カメラ クライアントは、setDynamicRangeProfile を呼び出してストリームの組み合わせを構成できます。必須の出力ストリームの組み合わせについて詳しくは、Regular capture の「10-bit output additional guaranteed configurations」の表をご覧ください。

要件

10 ビットカメラ出力をサポートするには、デバイスに、ISP がサポートされている 10 ビット以上対応のカメラセンサーが搭載されている必要があります。10 ビットのサポートに関連する互換性の要件について詳しくは、CDD のセクション 7.5. カメラをご覧ください。

実装

10 ビットカメラ出力をサポートするには、デバイス メーカーは次のカメラ AIDL HAL 統合を行う必要があります。
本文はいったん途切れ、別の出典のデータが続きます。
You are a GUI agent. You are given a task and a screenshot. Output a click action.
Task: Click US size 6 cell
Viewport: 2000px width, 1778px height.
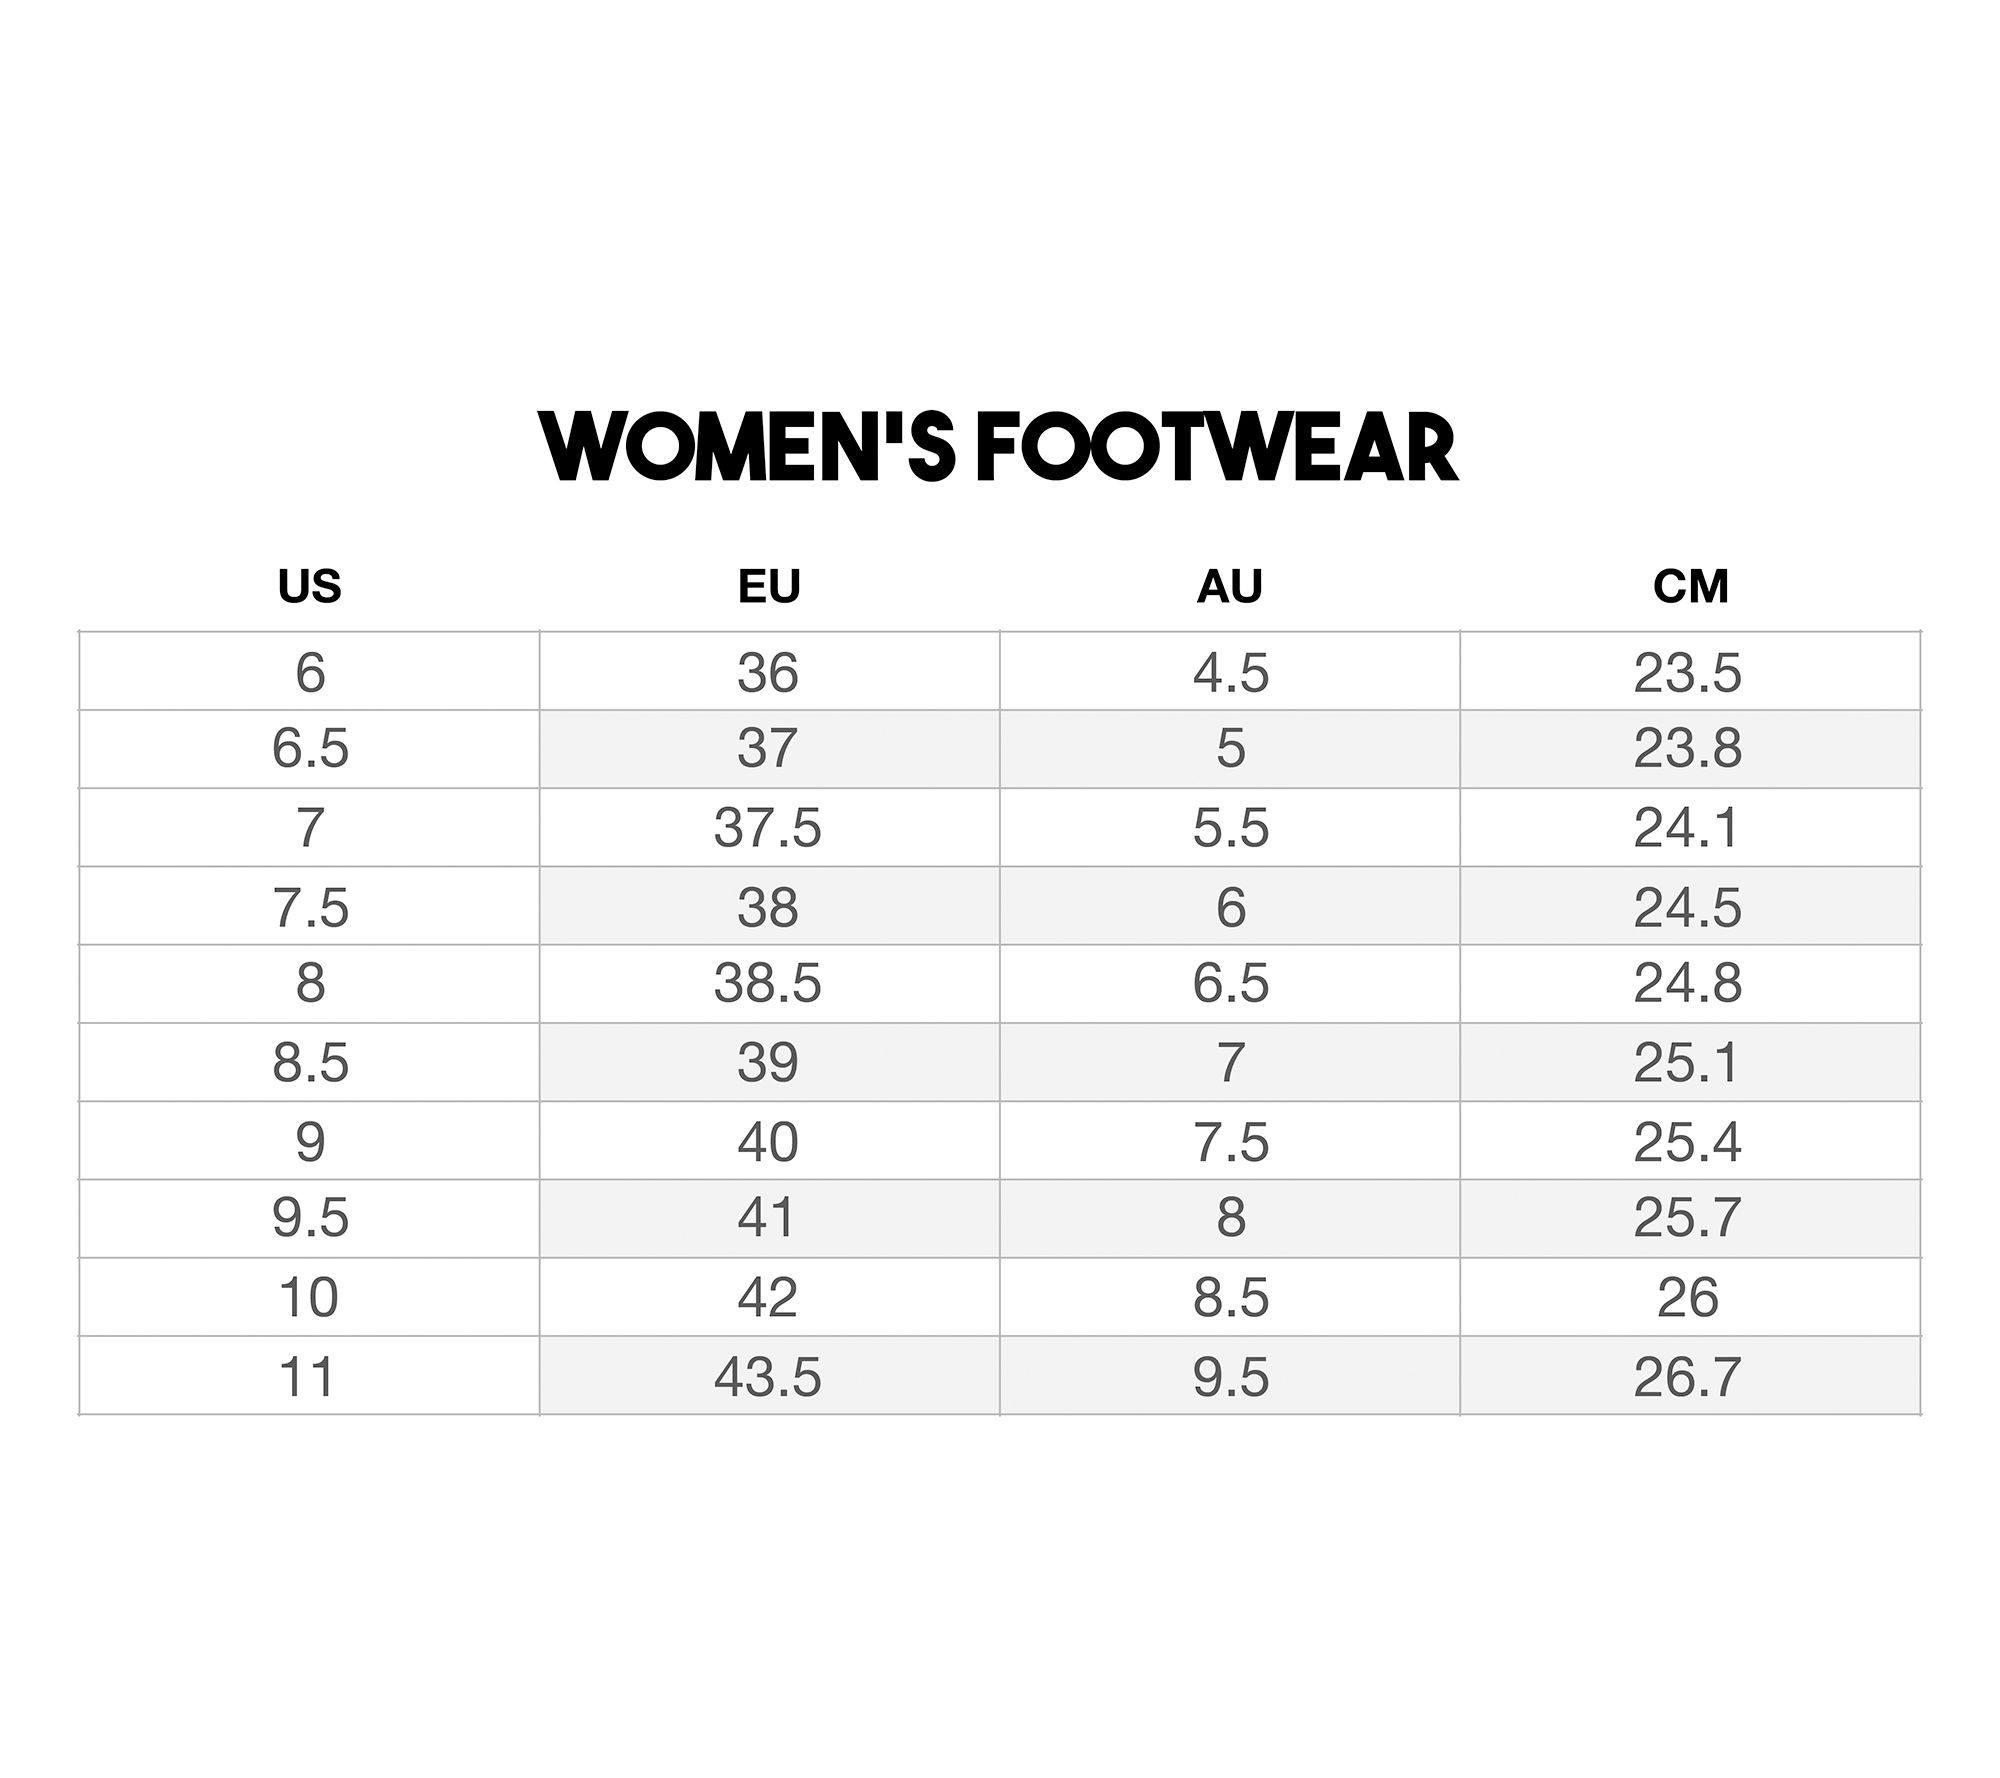coord(310,671)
  • カメラ機能に ANDROID_REQUEST_AVAILABLE_CAPABILITIES_DYNAMIC_RANGE_TEN_BIT を含めます。
  • ANDROID_REQUEST_AVAILABLE_DYNAMIC_RANGE_PROFILES_MAP に、サポートされているすべてのダイナミック レンジ プロファイルとそれらの制約のビットマップを入力します。HLG10 プロファイルがサポートされている必要があります。また、サポートされている最適な形式をカメラ クライアントに伝えるために、推奨されるダイナミック レンジ プロファイルを含める必要があります。
  • P010 形式を使用するストリームのストリーム構成中にダイナミック レンジ プロファイル値をサポートするか、実装定義形式(ImageFormat.PRIVATE)をサポートするようにします。
  • ダイナミック レンジ プロファイルに応じて、カメラサービスに通知する前に、処理された Gralloc 4 バッファの静的または動的メタデータ バッファを設定します。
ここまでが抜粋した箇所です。